The Eichelbach is a river of Hesse, Germany. It is a tributary of the Nidda, 18 km long.

==Geography==

=== Course===
The Eichelbach has its source in Vogelsberg, north of the Hoherodskopfes and east of the town Schotten-Breungeshain. It discharges into the Nidda river at the town of Nidda.
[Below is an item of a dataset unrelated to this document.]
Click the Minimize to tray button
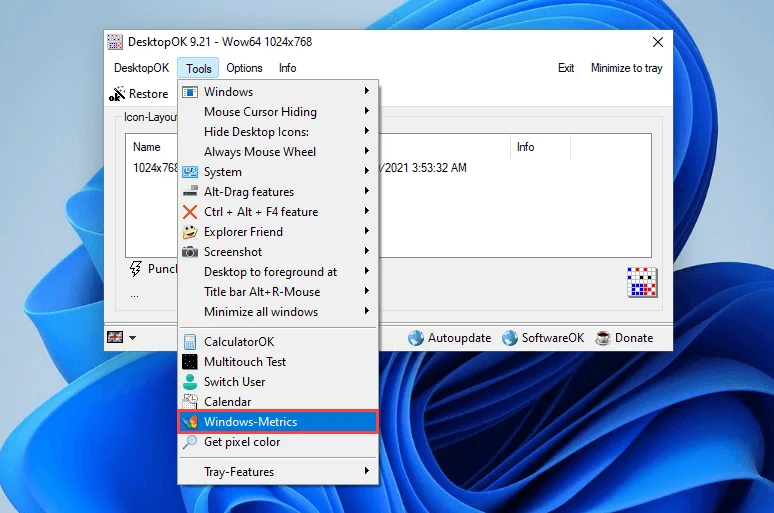The height and width of the screenshot is (513, 774). (x=626, y=68)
Since the summer of 2009 a retention basin is being built upstream from Eichelsdorf by the Nidda water board, with a capacity of 390,000 m3, to protect the villages on the Eichelbach and the Nidda.

===Villages===
The Eichelbach flows through the following villages:
- Breungeshain
- Busenbornn
- Eschenrod
- Wingershausen
- Eichelsachsen
- Eichelsdorf

===Tributaries===
- Eckardsbach (Waidbach) (left)
- Schandwiesenbach (left)

===Water quality===
The water quality of the Eichelback is deemed good.